→ Work to be completed: Retype the full set of data, character for character.

(Excerpts from a dataset)
****************

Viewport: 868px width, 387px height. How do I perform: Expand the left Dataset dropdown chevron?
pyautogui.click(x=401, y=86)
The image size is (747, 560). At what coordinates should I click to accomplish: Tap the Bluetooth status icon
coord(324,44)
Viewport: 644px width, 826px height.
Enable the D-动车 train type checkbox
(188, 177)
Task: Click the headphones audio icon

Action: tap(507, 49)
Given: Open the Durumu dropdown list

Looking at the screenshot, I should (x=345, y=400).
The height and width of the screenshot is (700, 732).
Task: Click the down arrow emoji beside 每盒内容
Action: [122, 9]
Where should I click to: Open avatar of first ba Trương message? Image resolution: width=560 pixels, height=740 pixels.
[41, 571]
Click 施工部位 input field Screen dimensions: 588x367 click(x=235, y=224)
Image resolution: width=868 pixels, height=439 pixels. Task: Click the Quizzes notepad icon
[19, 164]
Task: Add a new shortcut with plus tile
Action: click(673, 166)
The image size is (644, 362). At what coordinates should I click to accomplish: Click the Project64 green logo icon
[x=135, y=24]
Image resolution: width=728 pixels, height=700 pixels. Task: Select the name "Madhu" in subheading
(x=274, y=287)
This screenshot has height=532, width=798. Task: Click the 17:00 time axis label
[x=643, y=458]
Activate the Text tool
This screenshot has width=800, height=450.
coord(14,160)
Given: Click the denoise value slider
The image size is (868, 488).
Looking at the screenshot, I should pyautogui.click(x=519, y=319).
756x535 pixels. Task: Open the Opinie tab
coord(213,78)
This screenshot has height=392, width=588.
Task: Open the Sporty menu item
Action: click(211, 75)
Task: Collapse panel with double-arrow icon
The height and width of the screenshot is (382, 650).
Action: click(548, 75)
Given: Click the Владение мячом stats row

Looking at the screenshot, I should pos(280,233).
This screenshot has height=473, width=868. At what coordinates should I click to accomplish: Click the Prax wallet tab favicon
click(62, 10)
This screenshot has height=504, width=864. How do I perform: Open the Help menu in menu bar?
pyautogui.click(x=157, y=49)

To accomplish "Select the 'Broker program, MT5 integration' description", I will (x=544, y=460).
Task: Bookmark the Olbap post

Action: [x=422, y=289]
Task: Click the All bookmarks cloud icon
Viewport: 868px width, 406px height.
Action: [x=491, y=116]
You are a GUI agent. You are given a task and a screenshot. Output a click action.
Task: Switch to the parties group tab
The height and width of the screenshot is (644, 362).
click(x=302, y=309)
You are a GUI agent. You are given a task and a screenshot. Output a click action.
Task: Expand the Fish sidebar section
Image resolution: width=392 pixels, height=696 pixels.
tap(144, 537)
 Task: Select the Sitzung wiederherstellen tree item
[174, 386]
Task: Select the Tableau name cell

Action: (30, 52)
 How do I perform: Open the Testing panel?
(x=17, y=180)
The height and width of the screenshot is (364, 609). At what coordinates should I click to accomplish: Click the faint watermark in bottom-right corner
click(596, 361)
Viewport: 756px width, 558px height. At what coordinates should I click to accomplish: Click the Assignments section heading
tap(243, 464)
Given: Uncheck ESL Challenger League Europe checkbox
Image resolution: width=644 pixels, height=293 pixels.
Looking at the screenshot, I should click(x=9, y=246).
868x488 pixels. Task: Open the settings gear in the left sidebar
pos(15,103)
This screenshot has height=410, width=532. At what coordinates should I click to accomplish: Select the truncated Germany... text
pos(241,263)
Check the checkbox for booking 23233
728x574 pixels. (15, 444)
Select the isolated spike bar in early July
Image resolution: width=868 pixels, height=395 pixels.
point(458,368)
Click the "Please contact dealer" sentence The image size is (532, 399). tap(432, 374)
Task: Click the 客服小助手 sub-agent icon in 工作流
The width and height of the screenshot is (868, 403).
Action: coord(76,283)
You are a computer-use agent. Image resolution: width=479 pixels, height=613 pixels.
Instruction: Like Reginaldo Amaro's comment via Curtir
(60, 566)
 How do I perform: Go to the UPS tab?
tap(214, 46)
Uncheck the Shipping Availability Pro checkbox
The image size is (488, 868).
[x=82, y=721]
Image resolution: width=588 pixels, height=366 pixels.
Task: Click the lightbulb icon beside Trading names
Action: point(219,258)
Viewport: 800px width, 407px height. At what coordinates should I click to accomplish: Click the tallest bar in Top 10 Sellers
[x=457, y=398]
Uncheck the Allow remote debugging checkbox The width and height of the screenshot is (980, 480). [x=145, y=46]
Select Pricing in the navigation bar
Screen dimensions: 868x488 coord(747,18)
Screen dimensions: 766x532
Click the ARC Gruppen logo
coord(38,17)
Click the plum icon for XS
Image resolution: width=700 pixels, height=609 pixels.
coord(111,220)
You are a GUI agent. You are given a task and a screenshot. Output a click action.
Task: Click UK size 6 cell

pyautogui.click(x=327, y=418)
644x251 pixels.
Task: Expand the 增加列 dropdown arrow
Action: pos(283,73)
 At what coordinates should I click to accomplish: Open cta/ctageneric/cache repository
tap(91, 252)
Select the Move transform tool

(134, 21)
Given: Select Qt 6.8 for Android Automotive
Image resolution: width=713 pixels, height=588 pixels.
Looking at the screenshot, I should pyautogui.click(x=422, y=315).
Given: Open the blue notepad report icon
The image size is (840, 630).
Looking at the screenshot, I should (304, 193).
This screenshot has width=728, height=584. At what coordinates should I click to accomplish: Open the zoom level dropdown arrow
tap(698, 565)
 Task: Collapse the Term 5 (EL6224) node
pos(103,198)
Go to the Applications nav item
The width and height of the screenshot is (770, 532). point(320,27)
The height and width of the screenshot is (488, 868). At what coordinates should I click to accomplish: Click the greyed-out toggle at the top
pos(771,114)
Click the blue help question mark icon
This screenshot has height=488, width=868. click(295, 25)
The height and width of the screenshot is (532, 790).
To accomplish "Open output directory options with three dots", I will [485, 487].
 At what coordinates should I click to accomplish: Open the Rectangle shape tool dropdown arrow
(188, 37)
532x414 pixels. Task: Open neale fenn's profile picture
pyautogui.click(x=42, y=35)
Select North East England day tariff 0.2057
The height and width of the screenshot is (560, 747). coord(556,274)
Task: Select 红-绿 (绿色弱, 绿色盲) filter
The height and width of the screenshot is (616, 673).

****************

→ Exercise response:
Viewport: 868px width, 387px height. How do I perform: Expand the left Dataset dropdown chevron?
pyautogui.click(x=401, y=86)
The image size is (747, 560). At what coordinates should I click to accomplish: Tap the Bluetooth status icon
coord(324,44)
Viewport: 644px width, 826px height.
Enable the D-动车 train type checkbox
(188, 177)
Task: Click the headphones audio icon

Action: tap(507, 49)
Given: Open the Durumu dropdown list

Looking at the screenshot, I should (x=345, y=400).
The height and width of the screenshot is (700, 732).
Task: Click the down arrow emoji beside 每盒内容
Action: [122, 9]
Where should I click to: Open avatar of first ba Trương message? Image resolution: width=560 pixels, height=740 pixels.
[41, 571]
Click 施工部位 input field Screen dimensions: 588x367 click(x=235, y=224)
Image resolution: width=868 pixels, height=439 pixels. Task: Click the Quizzes notepad icon
[19, 164]
Task: Add a new shortcut with plus tile
Action: click(673, 166)
The image size is (644, 362). At what coordinates should I click to accomplish: Click the Project64 green logo icon
[x=135, y=24]
Image resolution: width=728 pixels, height=700 pixels. Task: Select the name "Madhu" in subheading
(x=274, y=287)
This screenshot has height=532, width=798. Task: Click the 17:00 time axis label
[x=643, y=458]
Activate the Text tool
This screenshot has width=800, height=450.
coord(14,160)
Given: Click the denoise value slider
The image size is (868, 488).
Looking at the screenshot, I should pyautogui.click(x=519, y=319).
756x535 pixels. Task: Open the Opinie tab
coord(213,78)
This screenshot has height=392, width=588.
Task: Open the Sporty menu item
Action: click(211, 75)
Task: Collapse panel with double-arrow icon
The height and width of the screenshot is (382, 650).
Action: click(548, 75)
Given: Click the Владение мячом stats row

Looking at the screenshot, I should pos(280,233).
This screenshot has height=473, width=868. At what coordinates should I click to accomplish: Click the Prax wallet tab favicon
click(62, 10)
This screenshot has height=504, width=864. How do I perform: Open the Help menu in menu bar?
pyautogui.click(x=157, y=49)

To accomplish "Select the 'Broker program, MT5 integration' description", I will (x=544, y=460).
Task: Bookmark the Olbap post

Action: [x=422, y=289]
Task: Click the All bookmarks cloud icon
Viewport: 868px width, 406px height.
Action: [x=491, y=116]
You are a GUI agent. You are given a task and a screenshot. Output a click action.
Task: Switch to the parties group tab
The height and width of the screenshot is (644, 362).
click(x=302, y=309)
You are a GUI agent. You are given a task and a screenshot. Output a click action.
Task: Expand the Fish sidebar section
Image resolution: width=392 pixels, height=696 pixels.
tap(144, 537)
 Task: Select the Sitzung wiederherstellen tree item
[174, 386]
Task: Select the Tableau name cell

Action: (30, 52)
 How do I perform: Open the Testing panel?
(x=17, y=180)
The height and width of the screenshot is (364, 609). At what coordinates should I click to accomplish: Click the faint watermark in bottom-right corner
click(596, 361)
Viewport: 756px width, 558px height. At what coordinates should I click to accomplish: Click the Assignments section heading
tap(243, 464)
Given: Uncheck ESL Challenger League Europe checkbox
Image resolution: width=644 pixels, height=293 pixels.
Looking at the screenshot, I should click(x=9, y=246).
868x488 pixels. Task: Open the settings gear in the left sidebar
pos(15,103)
This screenshot has height=410, width=532. At what coordinates should I click to accomplish: Select the truncated Germany... text
pos(241,263)
Check the checkbox for booking 23233
728x574 pixels. (15, 444)
Select the isolated spike bar in early July
Image resolution: width=868 pixels, height=395 pixels.
point(458,368)
Click the "Please contact dealer" sentence The image size is (532, 399). tap(432, 374)
Task: Click the 客服小助手 sub-agent icon in 工作流
The width and height of the screenshot is (868, 403).
Action: coord(76,283)
You are a computer-use agent. Image resolution: width=479 pixels, height=613 pixels.
Instruction: Like Reginaldo Amaro's comment via Curtir
(60, 566)
 How do I perform: Go to the UPS tab?
tap(214, 46)
Uncheck the Shipping Availability Pro checkbox
The image size is (488, 868).
[x=82, y=721]
Image resolution: width=588 pixels, height=366 pixels.
Task: Click the lightbulb icon beside Trading names
Action: point(219,258)
Viewport: 800px width, 407px height. At what coordinates should I click to accomplish: Click the tallest bar in Top 10 Sellers
[x=457, y=398]
Uncheck the Allow remote debugging checkbox The width and height of the screenshot is (980, 480). [x=145, y=46]
Select Pricing in the navigation bar
Screen dimensions: 868x488 coord(747,18)
Screen dimensions: 766x532
Click the ARC Gruppen logo
coord(38,17)
Click the plum icon for XS
Image resolution: width=700 pixels, height=609 pixels.
coord(111,220)
You are a GUI agent. You are given a task and a screenshot. Output a click action.
Task: Click UK size 6 cell

pyautogui.click(x=327, y=418)
644x251 pixels.
Task: Expand the 增加列 dropdown arrow
Action: pos(283,73)
 At what coordinates should I click to accomplish: Open cta/ctageneric/cache repository
tap(91, 252)
Select the Move transform tool

(134, 21)
Given: Select Qt 6.8 for Android Automotive
Image resolution: width=713 pixels, height=588 pixels.
Looking at the screenshot, I should pyautogui.click(x=422, y=315).
Given: Open the blue notepad report icon
The image size is (840, 630).
Looking at the screenshot, I should (304, 193).
This screenshot has width=728, height=584. At what coordinates should I click to accomplish: Open the zoom level dropdown arrow
tap(698, 565)
 Task: Collapse the Term 5 (EL6224) node
pos(103,198)
Go to the Applications nav item
The width and height of the screenshot is (770, 532). point(320,27)
The height and width of the screenshot is (488, 868). At what coordinates should I click to accomplish: Click the greyed-out toggle at the top
pos(771,114)
Click the blue help question mark icon
This screenshot has height=488, width=868. click(295, 25)
The height and width of the screenshot is (532, 790).
To accomplish "Open output directory options with three dots", I will [485, 487].
 At what coordinates should I click to accomplish: Open the Rectangle shape tool dropdown arrow
(188, 37)
532x414 pixels. Task: Open neale fenn's profile picture
pyautogui.click(x=42, y=35)
Select North East England day tariff 0.2057
The height and width of the screenshot is (560, 747). coord(556,274)
Task: Select 红-绿 (绿色弱, 绿色盲) filter
The height and width of the screenshot is (616, 673).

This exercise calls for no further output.